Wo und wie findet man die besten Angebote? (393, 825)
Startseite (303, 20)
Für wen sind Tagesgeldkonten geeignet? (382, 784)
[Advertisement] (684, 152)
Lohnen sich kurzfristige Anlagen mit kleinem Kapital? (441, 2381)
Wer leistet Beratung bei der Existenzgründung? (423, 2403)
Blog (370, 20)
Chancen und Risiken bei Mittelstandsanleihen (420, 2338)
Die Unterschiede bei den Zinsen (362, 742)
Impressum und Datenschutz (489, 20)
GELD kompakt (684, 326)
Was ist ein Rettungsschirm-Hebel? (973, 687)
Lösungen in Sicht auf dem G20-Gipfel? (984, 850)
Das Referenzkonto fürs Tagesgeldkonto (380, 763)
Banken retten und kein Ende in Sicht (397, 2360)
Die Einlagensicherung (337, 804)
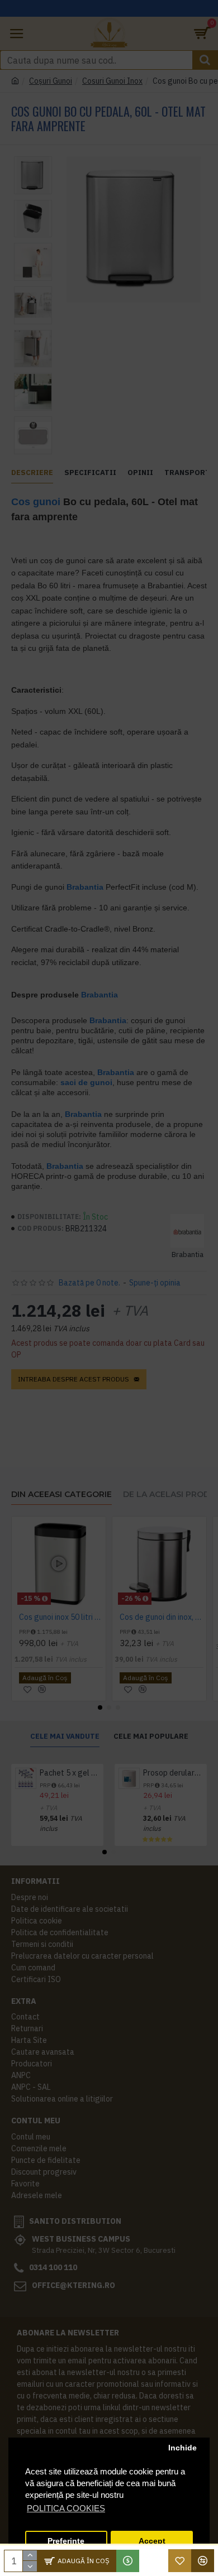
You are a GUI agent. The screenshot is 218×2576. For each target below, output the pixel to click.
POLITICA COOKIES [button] (66, 2508)
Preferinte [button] (66, 2541)
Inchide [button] (182, 2448)
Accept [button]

[Exercise brief]:
All that the answer may contain is the exact text of the lines from the one with "Impressum und Datenschutz (489, 20)" through the last line of the material, pictures excluded.

[Worked solution]:
Impressum und Datenschutz (489, 20)
GELD kompakt (684, 326)
Was ist ein Rettungsschirm-Hebel? (973, 687)
Lösungen in Sicht auf dem G20-Gipfel? (984, 850)
Das Referenzkonto fürs Tagesgeldkonto (380, 763)
Banken retten und kein Ende in Sicht (397, 2360)
Die Einlagensicherung (337, 804)
You are a GUI agent. The screenshot is 218×2576. For each target below, output the pixel to click.
POLITICA COOKIES [button] (66, 2508)
Preferinte [button] (66, 2541)
Inchide [button] (182, 2448)
Accept [button]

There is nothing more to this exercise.